The White House budget office and the nonpartisan Congressional Budget Office have long provided different projections of the long-term federal budget deficit. But on Friday, Jeffrey Zients, President Obama’s acting budget director, pushed out a blog post claiming vindication from a brand-new CBO study on assertions made in the president’s fiscal 2013 budget that the deficit will shrink from 2013 to 2017.
First the numbers: CBO predicted that by 2016 deficits as a share of the economy will be below 3 percent -- a “key milestone of fiscal sustainability,” according to Zients. “It found that after implementing the president’s budget, debt held by the public will decrease and then stabilize as a share of the economy, also a key indicator of improving fiscal health,” he wrote. “Finally, relative to CBO’s alternative fiscal scenario representing what happens if current policies are continued, the president’s budget reduces the deficit by more than $4 trillion, according to CBO’s own estimates.”
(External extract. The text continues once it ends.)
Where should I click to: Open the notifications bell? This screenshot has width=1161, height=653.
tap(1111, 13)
Then the rhetoric: “CBO shows that we can achieve this level of deficit reduction by pursuing a balanced plan that asks everyone to shoulder their fair share,” Zients wrote.
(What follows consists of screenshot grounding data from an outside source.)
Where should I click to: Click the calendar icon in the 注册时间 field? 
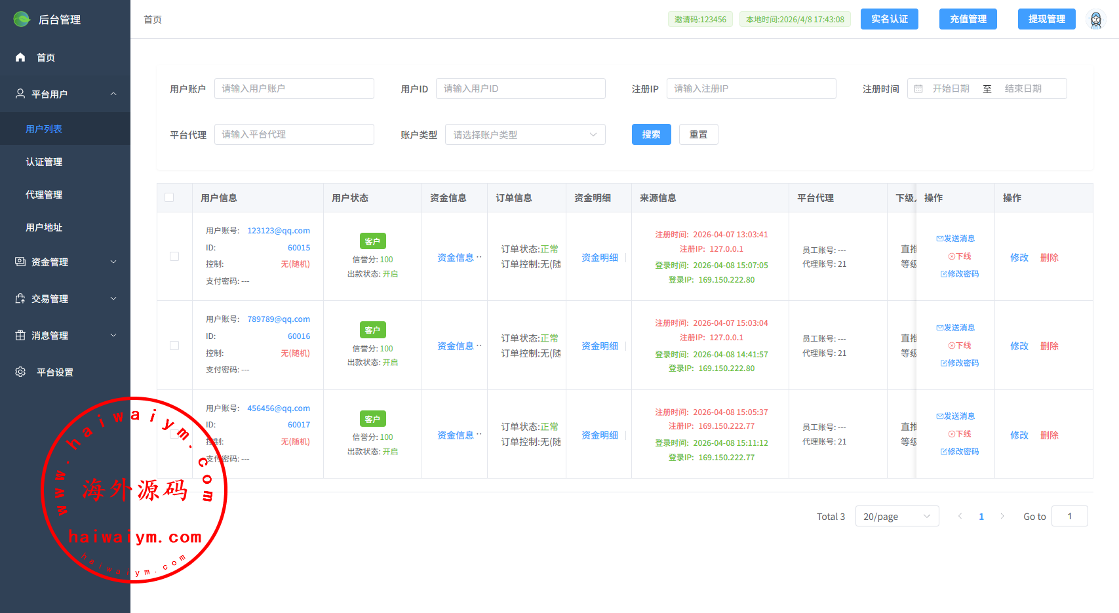coord(918,89)
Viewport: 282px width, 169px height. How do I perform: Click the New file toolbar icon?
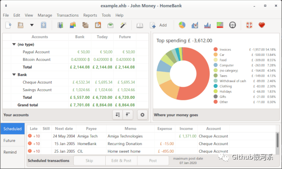coord(8,25)
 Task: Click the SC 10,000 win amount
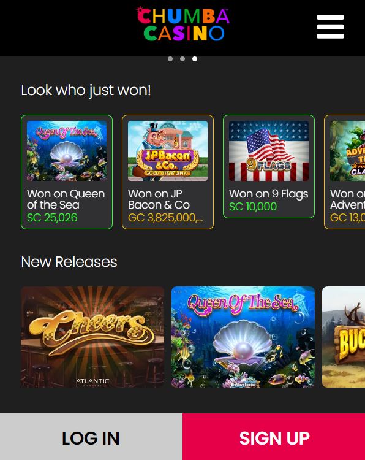pos(253,207)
As for differences between the agencies, CBO explains that its “estimates of deficits under the president’s budget are generally smaller than those of the administration -- by $74 billion (or 6 percent) for 2012 and by a total of $294 billion (or 4 percent) for the following 10 years. CBO projects $1.5 trillion (or 3 percent) less in outlays under the president’s budget than the administration does, because of differences both in economic assumptions and in modeling and other technical assumptions. CBO’s estimates of revenues under the president’s budget are also lower than the administration’s -- by $1.2 trillion (or 3 percent) -- primarily because of differing economic assumptions (particularly about wages and salaries)."